» **Requirement**:
Could you return every one of the rows below unchanged, line for line?

──────── Records supplied ────────

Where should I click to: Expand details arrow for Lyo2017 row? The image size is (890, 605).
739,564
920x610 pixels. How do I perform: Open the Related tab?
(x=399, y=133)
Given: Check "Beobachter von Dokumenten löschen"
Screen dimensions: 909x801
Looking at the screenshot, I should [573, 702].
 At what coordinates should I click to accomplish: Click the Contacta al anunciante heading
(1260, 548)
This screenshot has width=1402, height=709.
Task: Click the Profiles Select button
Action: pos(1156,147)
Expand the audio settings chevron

────────

» **Full output**:
Where should I click to: Expand details arrow for Lyo2017 row? The image size is (890, 605).
739,564
920x610 pixels. How do I perform: Open the Related tab?
(x=399, y=133)
Given: Check "Beobachter von Dokumenten löschen"
Screen dimensions: 909x801
Looking at the screenshot, I should [573, 702].
 At what coordinates should I click to accomplish: Click the Contacta al anunciante heading
(1260, 548)
This screenshot has width=1402, height=709.
Task: Click the Profiles Select button
Action: pos(1156,147)
Expand the audio settings chevron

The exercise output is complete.